SEO Strategy / May 12, 2026 / Zack Reboletti

The SEO process explained in plain English

When I tell people what I do for a living, I usually say something to the effect of, “I help businesses appear higher in Google search results for words and phrases related to the products and services they offer”.

It’s an over-simplification… but also the simplest answer.

9 times out of 10, they’ll nod their head, let it stew for a few seconds, and ask, “… so how do you do that?”.

What follows is my answer — my typical SEO process for clients, in plain English, as well as the value each step provides.

Here’s the process in summary:

  1. Identify the highest ROI search terms for your business
  2. Optimize different pages of your website for these terms
  3. Fix any technical issues that may be holding you back
  4. Create new content for continued traffic growth
  5. Get other relevant websites to talk about you
  6. Track progress, analyze results, and make improvements

Step 1: Identify the highest ROI search terms for your business

Imagine a potential customer trying to find a plant-based protein bar — they’ve never heard of you, but they’re searching anyway. What words and phrases are they going to type into Google to find one? Maybe “plant-based protein bar”? “dairy-free protein bar”? “best vegan protein bars”?

While we could just guess using our own knowledge and intuition, there are tools and research methods at our disposal that actually tell us all the different variations people use, and how frequently they use them. In other words, which variations are used the most (and thus, will bring the most visitors to our site once we rank on page 1 for them)?

And the keyword research from this step doesn’t only inform Google. It’s also the foundation for prompt research later in the engagement — identifying the questions and conversational queries people are asking ChatGPT, Gemini, and Perplexity about your category.

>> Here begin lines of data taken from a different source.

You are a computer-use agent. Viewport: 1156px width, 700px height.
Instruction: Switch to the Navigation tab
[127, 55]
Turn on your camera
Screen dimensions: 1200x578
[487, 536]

The Value: As much as you think you know your target audience, who (and how) they find you online will surprise you – I promise! Keyword research allows us to find search terms that are: 1. highly relevant to what you offer, 2. searched for with the highest frequency, and 3. can realistically be ranked for in a 6 – 12-month time-frame.

Step 2: “Optimize” different pages of your website for these terms

Google ranks pages, not websites. What this means is that every page of your website has the ability to appear in Google for various search terms related to the content on the page.

The goal here is to “map” the search terms we identified in Step 1 to the pages on your website that best match the topic and intent (of the person searching for them). Once mapped, each page can be “optimized”… which simply means making sure each page is relevant to its intended terms and ultimately keeps the promise of why someone would have clicked onto your page.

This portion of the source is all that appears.